I bit down on my lip hard, trying to stop Joe’s name from coming out. I knew it’d make me feel good to shock her, to make her think about the past again too, but I actually did want to be able to get out tonight. I didn’t want to sit there like a child having an intense inquisition all night long, especially when I didn’t have any real answers for her yet. “Just some friends, Mum, people you don’t know,” I eventually decided upon. She gave me a look like she didn’t quite believe me, but fortunately it mustn’t have been worth her time because she clamped her mouth tightly shut. “I just need to get out and blow off some steam, stop myself from going insane.”

“Oh, of course.” She looked a little ashamed at that, like she should have known that was what I’d need.
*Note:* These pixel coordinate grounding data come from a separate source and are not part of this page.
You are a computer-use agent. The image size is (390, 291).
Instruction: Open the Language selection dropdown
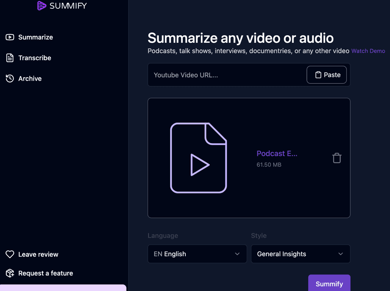197,254
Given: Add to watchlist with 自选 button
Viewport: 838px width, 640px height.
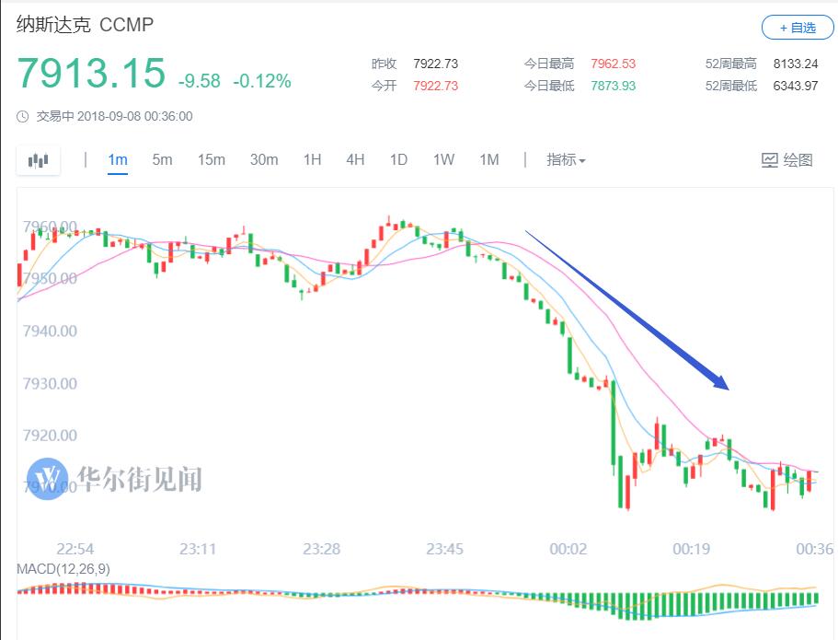Looking at the screenshot, I should click(797, 28).
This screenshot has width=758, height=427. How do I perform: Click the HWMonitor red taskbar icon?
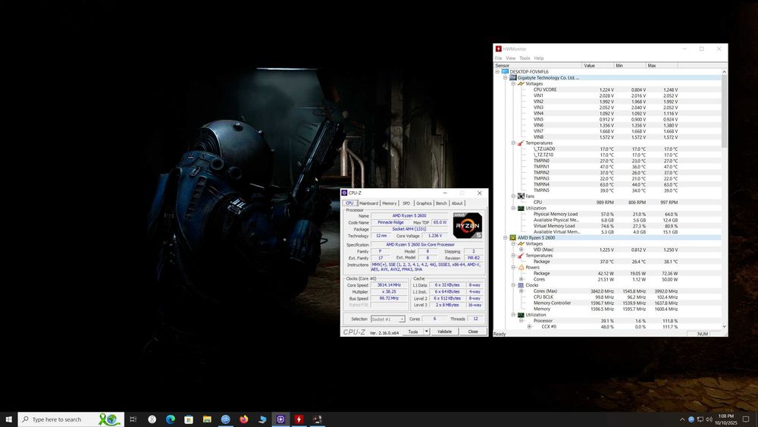point(299,419)
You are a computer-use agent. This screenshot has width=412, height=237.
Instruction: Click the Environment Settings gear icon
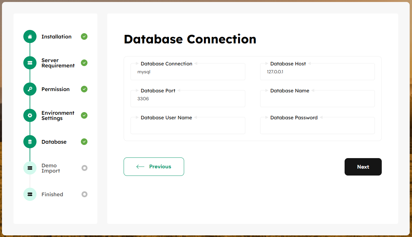[x=30, y=115]
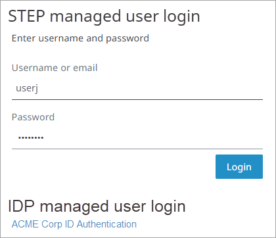This screenshot has height=238, width=276.
Task: Place cursor after the masked password dots
Action: pos(44,138)
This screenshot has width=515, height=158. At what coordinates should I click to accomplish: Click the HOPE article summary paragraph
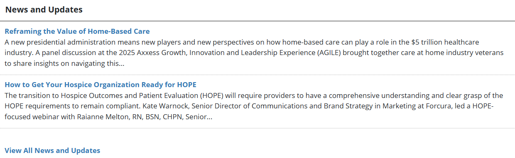coord(254,106)
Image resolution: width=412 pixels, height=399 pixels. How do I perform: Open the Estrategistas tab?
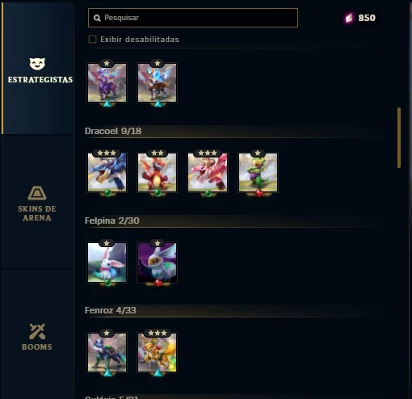click(38, 69)
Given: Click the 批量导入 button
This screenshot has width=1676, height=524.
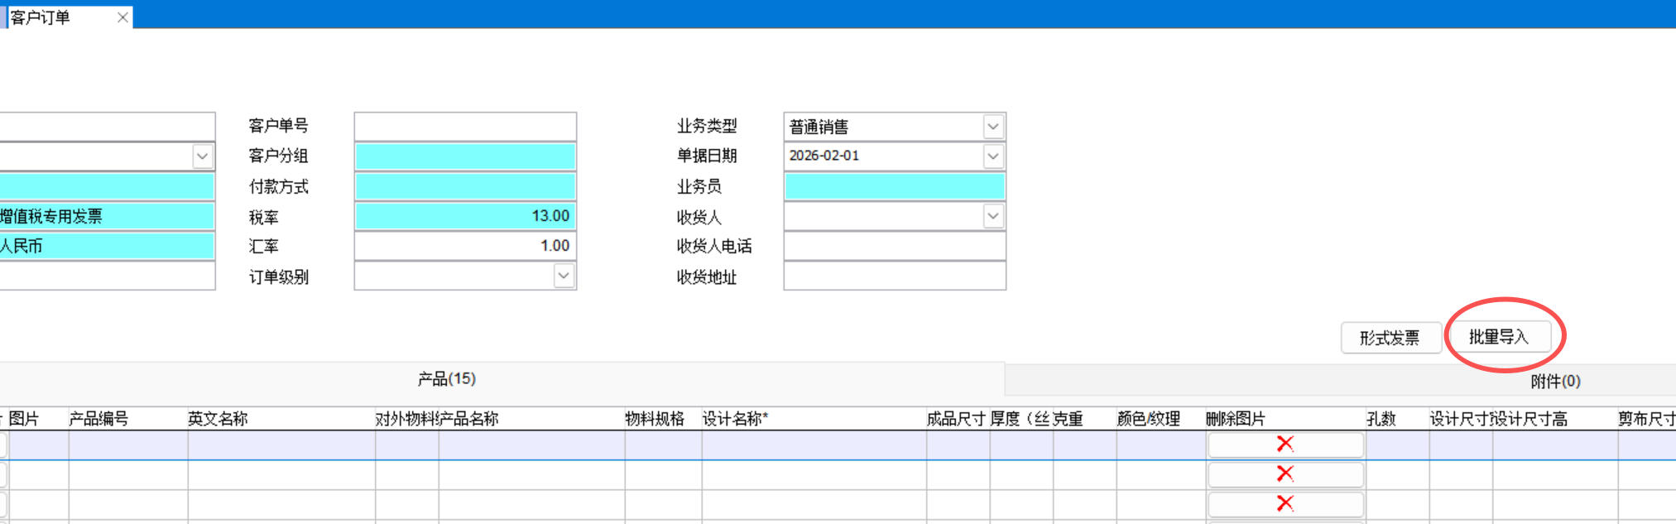Looking at the screenshot, I should click(x=1498, y=338).
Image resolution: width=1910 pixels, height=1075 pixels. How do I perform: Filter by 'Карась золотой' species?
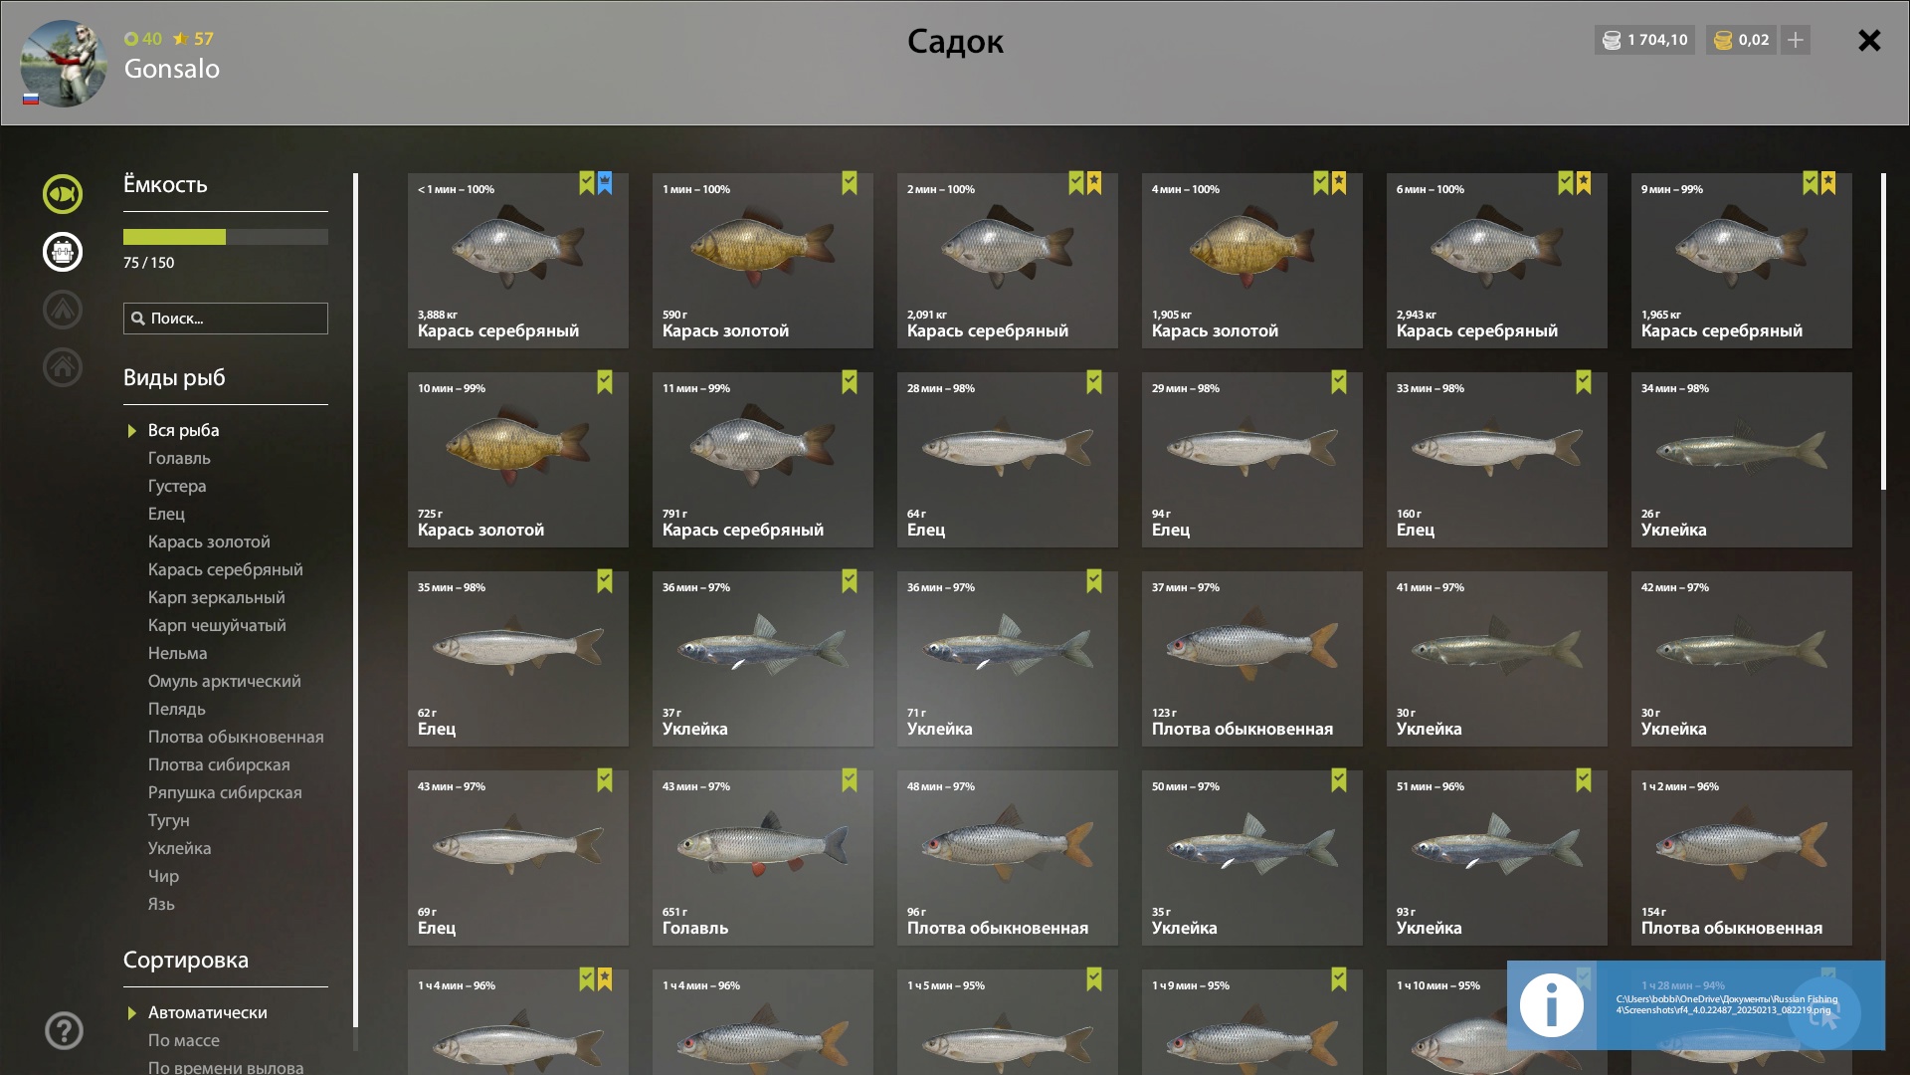coord(209,541)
I didn’t know why, it wasn’t like we knew each other anymore, so I certainly didn’t feel like she had to understand me at all. “Well, like I said, I’m here. If you need anything, I mean.”

I could tell it pained her to leave me alone while she wasn’t quite sure what I was up to, but thankfully she did anyway. There were obviously a lot of unsaid things between us, but we’d become so used to that by now we’d accepted that was the way it was always going to be. Once she was gone, I thought over the text message I finally received from Joe to confirm our date…no, meeting, not date. I could not allow myself to think along those dangerous lines. I had no idea where it would lead.

 

Joe: Hi Lottie, it’s Joe. Did you still fancy going for a drink? How about Saturday night at 8 p.m. at The Stag?

 

I felt like I could hear the little inside joke there, the flashback to when we were kids and we looked forward to celebrating our eighteenth birthdays anywhere other than The Stag. In our minds, it was the place where all the old people went to drink, we saw ourselves as so much cooler than that. Yet here we were, making the plans we never thought we would. I’d replied, to say that sounded good to me, but that had been it as far as communication went. Much as that left me feeling a little frustrated and confused, it was probably a good thing too. Catching up on each other’s lives would be much better as a face-to-face thing, rather than over cold, impersonal messages. In a way, it would make things that much more exciting. We’d never really communicated too much via technology anyway, so this was a lot more us.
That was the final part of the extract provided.